2. The text-to-speech method of claim 1 , wherein every two immediately adjacent phoneme label sequences includes one of the at least one first language phoneme label sequence and one of the at least one second language phoneme label sequence, and when the one of the at least one first language phoneme label sequence is in front of the one of the at least one second language phoneme label sequence, the step of producing the inter-lingual connection tone information comprises: replacing a first phoneme label of the at least one second language phoneme label sequence with a corresponding phoneme label of the first language phoneme labels which has a closest pronunciation to the first phoneme label of the at least one second language phoneme label sequence; and looking up the first language model database using the corresponding phoneme label of the first language phoneme labels thereby obtaining a corresponding cognate connection tone information of the first language model database between a last phoneme label of the at least one first language phoneme label sequence and the corresponding phoneme label of the first language phoneme labels, wherein the corresponding cognate connection tone information of the first language model database serves as the inter-lingual connection tone information at the boundary between the one of the at least one first language phoneme label sequence and the one of the at least one second language phoneme label sequence.

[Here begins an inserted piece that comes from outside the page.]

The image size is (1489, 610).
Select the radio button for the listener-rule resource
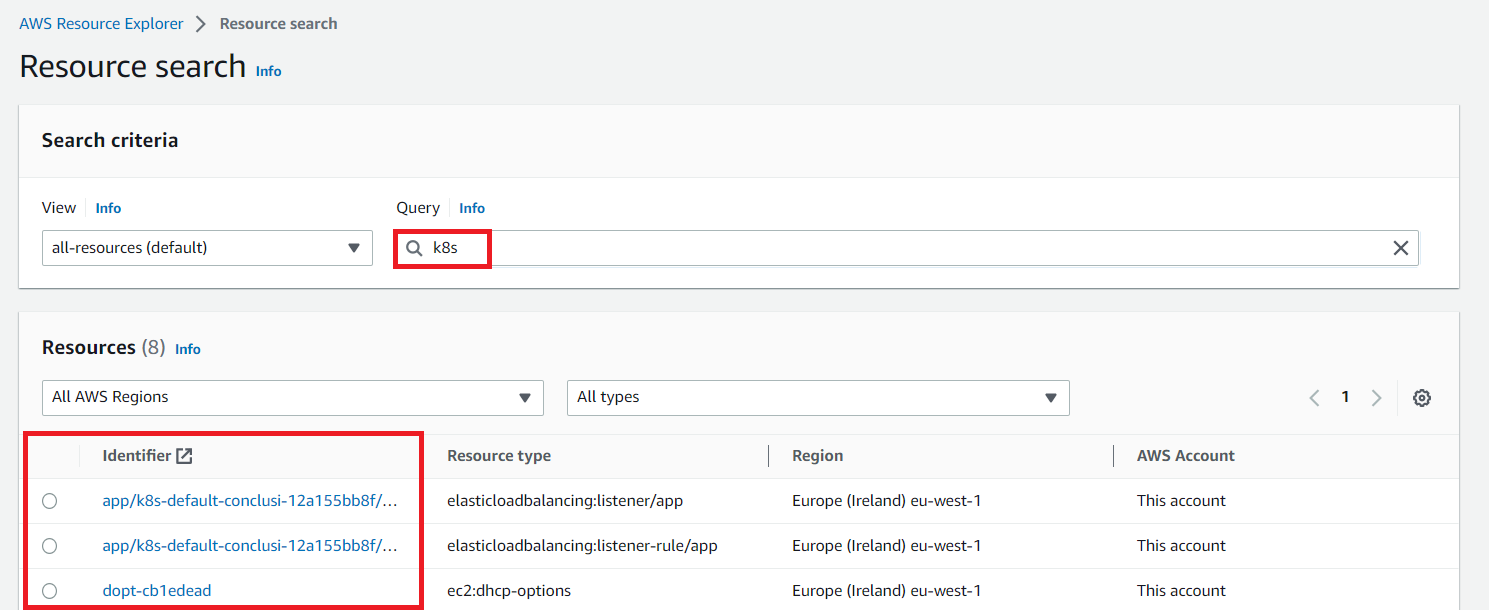50,545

3. The text-to-speech method of claim 1 , wherein each of the first language model database and the second language model database further includes audio frequency data of one or a combination of phrases, words, characters, syllables or phonemes that are formed by consecutive phoneme labels, and the one or the combination of phrases, words, characters, syllables or phonemes that are formed by consecutive phoneme labels is an individual pronunciation unit.

4. The text-to-speech method of claim 1 , wherein the step of determining the connecting path between every two immediately adjacent first pronunciation units comprises: determining a connecting path between a selected one of the available candidates in a front one of two immediately adjacent first pronunciation units and a selected one of the available candidates in a rear one of two immediately adjacent first pronunciation units, wherein the selected one of the available candidates in the front one of two immediately adjacent first pronunciation units and the selected one of the available candidates in the rear one of two immediately adjacent first pronunciation units are both located in one of the candidate paths that has a lowest join cost.

5. The text-to-speech method of claim 1 , when the number of available candidates for any one or ones of the first pronunciation units in the corresponding one of the first language model database and the second language model database is less than the corresponding predetermined number, further comprising dividing each of the one or one of the first pronunciation units into a plurality of second pronunciation units, wherein a length of any one of the second pronunciation units is shorter than a length of a corresponding one of the first pronunciation units; for each of the second pronunciation units, determining whether a number of available candidates for a corresponding one of the second pronunciation units in a corresponding one of the first language model database and the second language model database is equal to or more than a predetermined number corresponding to the one of the second pronunciation units.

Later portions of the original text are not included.